■ **ACTION ITEM**: Find the line that contains "Image resolution: width=1324". Then set down that line and all the lines after it, to the end of the records, exactly and with nothing added.

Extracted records
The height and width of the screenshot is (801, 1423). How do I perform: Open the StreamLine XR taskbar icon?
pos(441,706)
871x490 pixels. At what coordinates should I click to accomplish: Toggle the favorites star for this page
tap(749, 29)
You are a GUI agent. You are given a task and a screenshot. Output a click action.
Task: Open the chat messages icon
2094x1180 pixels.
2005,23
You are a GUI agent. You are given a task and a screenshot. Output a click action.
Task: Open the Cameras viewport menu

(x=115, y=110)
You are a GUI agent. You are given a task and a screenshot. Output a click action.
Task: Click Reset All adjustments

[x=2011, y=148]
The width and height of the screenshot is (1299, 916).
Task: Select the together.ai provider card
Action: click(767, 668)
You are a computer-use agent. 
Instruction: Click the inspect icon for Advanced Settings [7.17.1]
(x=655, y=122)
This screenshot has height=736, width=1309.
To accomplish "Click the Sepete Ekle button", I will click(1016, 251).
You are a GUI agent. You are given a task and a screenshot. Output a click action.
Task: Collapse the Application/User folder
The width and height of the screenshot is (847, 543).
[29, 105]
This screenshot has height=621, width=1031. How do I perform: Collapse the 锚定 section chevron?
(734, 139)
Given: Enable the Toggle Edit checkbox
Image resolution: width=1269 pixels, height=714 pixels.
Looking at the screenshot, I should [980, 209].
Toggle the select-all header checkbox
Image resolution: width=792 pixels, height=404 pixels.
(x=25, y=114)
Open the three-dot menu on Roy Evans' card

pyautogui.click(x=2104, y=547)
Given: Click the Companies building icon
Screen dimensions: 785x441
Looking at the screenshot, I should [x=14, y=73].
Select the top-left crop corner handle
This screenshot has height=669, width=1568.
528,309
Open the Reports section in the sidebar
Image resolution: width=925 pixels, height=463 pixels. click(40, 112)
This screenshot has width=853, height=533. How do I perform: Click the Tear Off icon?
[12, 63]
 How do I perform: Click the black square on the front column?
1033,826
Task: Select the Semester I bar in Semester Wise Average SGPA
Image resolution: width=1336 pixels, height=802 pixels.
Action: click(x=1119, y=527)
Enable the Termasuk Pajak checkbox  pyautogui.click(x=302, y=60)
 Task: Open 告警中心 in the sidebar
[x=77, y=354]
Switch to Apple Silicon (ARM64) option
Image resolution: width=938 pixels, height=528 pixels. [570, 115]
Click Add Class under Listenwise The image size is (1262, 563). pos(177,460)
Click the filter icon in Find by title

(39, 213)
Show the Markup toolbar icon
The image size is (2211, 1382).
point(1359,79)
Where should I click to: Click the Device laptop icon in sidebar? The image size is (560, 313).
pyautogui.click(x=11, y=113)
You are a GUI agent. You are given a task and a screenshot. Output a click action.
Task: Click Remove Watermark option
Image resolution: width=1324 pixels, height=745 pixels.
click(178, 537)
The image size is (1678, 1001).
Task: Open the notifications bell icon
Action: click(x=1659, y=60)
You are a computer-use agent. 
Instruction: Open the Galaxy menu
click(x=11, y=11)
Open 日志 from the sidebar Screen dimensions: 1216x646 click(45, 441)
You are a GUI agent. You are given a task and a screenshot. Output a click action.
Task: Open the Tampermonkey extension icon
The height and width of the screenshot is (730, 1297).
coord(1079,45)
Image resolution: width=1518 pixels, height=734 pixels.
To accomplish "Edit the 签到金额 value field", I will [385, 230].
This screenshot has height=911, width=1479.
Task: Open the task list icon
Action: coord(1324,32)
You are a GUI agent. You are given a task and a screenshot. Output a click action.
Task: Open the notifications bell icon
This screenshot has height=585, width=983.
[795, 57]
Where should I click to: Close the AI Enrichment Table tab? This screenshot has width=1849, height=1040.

■ **SOLUTION FOR THIS PROBLEM**:
Image resolution: width=1324 pixels, height=745 pixels.
click(178, 537)
The image size is (1678, 1001).
Task: Open the notifications bell icon
Action: click(x=1659, y=60)
You are a computer-use agent. 
Instruction: Open the Galaxy menu
click(x=11, y=11)
Open 日志 from the sidebar Screen dimensions: 1216x646 click(45, 441)
You are a GUI agent. You are given a task and a screenshot. Output a click action.
Task: Open the Tampermonkey extension icon
The height and width of the screenshot is (730, 1297).
coord(1079,45)
Image resolution: width=1518 pixels, height=734 pixels.
To accomplish "Edit the 签到金额 value field", I will [385, 230].
This screenshot has height=911, width=1479.
Task: Open the task list icon
Action: coord(1324,32)
You are a GUI agent. You are given a task and a screenshot. Output a click action.
Task: Open the notifications bell icon
This screenshot has height=585, width=983.
[795, 57]
Where should I click to: Close the AI Enrichment Table tab? This screenshot has width=1849, height=1040.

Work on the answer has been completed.